Chairman Asbury appointed an eight-person brand strategy team which consisted of trustees, a member of the alumni association board of directors, and two staff members. Those individuals were Mr. Todd Asbury ‘93, Mr. Joshua Cline ‘09, Mrs. Julie Johnson ‘88, Rev. Dr. Chris Lawson ‘01, Dr. David Olive, Dr. John Rocovich, Mrs. Sara Rutherford ‘96, and Mr. Lamont Woods ‘92. The team worked in collaboration with two marketing firms to obtain research to guide the board in its decision.
The brand strategy team surveyed two groups with several name options that had been suggested, including keeping college in the name. One group consisted of alumni and donors, and the other group consisted of current students and recent graduates. Both groups selected Bluefield University as their first preference. The Board of Trustees received a report from the brand strategy team at its spring 2021 meeting.

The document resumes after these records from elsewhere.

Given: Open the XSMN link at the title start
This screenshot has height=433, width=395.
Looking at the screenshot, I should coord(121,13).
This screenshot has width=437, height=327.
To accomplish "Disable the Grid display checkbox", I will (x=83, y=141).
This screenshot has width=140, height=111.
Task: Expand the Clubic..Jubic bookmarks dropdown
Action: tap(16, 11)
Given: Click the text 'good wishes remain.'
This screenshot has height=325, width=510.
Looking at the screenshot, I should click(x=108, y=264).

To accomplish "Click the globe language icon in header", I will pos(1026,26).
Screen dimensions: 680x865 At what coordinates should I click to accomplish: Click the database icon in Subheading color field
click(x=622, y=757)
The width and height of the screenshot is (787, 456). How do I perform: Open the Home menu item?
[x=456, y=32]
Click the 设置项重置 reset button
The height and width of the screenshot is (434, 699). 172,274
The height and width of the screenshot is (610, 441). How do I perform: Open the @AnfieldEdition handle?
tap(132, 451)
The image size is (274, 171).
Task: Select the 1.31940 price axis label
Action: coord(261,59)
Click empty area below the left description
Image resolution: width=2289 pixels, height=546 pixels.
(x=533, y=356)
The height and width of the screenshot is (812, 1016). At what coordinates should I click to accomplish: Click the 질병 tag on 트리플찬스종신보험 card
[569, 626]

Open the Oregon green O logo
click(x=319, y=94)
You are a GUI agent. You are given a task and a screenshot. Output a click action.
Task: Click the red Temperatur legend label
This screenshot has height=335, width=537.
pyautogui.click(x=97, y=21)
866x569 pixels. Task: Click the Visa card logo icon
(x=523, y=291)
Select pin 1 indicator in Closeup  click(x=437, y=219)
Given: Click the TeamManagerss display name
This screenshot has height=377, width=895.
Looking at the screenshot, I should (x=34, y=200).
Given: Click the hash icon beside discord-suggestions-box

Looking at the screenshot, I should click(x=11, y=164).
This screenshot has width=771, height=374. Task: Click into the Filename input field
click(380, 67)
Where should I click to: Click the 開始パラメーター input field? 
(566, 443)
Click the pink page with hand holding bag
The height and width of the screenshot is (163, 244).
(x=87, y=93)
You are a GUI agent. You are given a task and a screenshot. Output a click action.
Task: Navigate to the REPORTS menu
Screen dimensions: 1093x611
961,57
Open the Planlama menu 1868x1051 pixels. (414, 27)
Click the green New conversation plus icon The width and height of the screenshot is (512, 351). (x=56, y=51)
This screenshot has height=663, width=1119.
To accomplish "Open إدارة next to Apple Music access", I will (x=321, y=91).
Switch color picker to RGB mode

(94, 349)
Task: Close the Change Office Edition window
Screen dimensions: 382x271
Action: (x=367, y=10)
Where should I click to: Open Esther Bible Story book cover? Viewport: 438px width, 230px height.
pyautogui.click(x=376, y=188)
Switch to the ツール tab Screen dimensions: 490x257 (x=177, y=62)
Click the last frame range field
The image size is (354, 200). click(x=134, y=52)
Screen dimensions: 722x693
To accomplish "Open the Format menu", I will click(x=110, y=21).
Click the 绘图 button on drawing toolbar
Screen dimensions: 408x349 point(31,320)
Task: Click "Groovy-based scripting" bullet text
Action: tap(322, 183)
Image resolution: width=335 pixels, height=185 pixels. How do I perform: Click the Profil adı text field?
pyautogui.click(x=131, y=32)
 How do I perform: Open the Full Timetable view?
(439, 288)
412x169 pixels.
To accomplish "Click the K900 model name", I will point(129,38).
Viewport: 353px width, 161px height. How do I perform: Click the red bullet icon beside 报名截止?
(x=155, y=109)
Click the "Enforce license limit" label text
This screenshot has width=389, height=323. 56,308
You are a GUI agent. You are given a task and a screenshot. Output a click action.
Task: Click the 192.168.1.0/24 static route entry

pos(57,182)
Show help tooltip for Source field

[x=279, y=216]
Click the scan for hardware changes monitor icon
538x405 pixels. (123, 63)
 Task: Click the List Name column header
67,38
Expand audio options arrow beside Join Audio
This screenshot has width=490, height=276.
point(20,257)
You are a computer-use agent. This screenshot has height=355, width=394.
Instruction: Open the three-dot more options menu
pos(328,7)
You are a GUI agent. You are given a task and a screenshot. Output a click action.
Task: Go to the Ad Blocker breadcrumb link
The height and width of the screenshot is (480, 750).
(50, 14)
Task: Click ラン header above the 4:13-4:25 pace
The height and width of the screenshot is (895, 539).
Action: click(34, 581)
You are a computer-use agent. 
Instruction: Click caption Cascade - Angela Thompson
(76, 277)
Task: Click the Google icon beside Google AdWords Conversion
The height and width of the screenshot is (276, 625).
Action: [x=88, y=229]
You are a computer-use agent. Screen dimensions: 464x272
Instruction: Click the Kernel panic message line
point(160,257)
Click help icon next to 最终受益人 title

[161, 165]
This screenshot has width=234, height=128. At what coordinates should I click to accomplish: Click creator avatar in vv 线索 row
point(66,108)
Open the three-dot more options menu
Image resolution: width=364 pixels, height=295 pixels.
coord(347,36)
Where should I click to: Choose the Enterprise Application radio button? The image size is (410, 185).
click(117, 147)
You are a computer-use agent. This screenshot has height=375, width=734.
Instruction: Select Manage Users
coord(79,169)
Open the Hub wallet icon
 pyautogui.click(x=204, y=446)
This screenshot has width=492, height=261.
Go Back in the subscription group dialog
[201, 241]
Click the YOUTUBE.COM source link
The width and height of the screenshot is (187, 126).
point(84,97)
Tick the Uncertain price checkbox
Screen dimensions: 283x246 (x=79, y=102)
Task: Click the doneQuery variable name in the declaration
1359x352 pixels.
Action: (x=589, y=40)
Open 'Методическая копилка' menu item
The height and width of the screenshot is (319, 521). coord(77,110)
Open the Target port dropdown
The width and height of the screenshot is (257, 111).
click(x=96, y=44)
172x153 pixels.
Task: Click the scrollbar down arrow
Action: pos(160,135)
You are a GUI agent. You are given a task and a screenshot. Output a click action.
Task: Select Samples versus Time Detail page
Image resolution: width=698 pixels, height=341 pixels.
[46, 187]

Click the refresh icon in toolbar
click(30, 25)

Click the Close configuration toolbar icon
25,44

The Board of Trustees met in a special session in June 2021 to approve the new name Bluefield University. It was suggested by Olive that the new name be revealed at President’s Convocation, on August 18, 2021, marking the first day of the fall term and the start of the institution’s 100th year.
“On behalf of the Board of Trustees, we are excited to be a part of this wonderful institution,” said Asbury. “The Board, along with the administration, have made some very important decisions to strategically position the university for the next century. We believe the partnerships forged in the past few years and the important changes underway will offer our students, for many years to come, a pathway to a bright, purposeful, and blessed future.”
President Olive explained that the transition to a university reflects Bluefield’s transformation over the years, as well as its commitment to developing servant leaders.
“With the expansion of master’s degree programs and discussions of future doctoral programs, The Board of Trustees determined this was the right move and the right time to change the name to Bluefield University,” said Olive. “It reflects the future trajectory of the institution as we prepare for the next century of Christian higher education.”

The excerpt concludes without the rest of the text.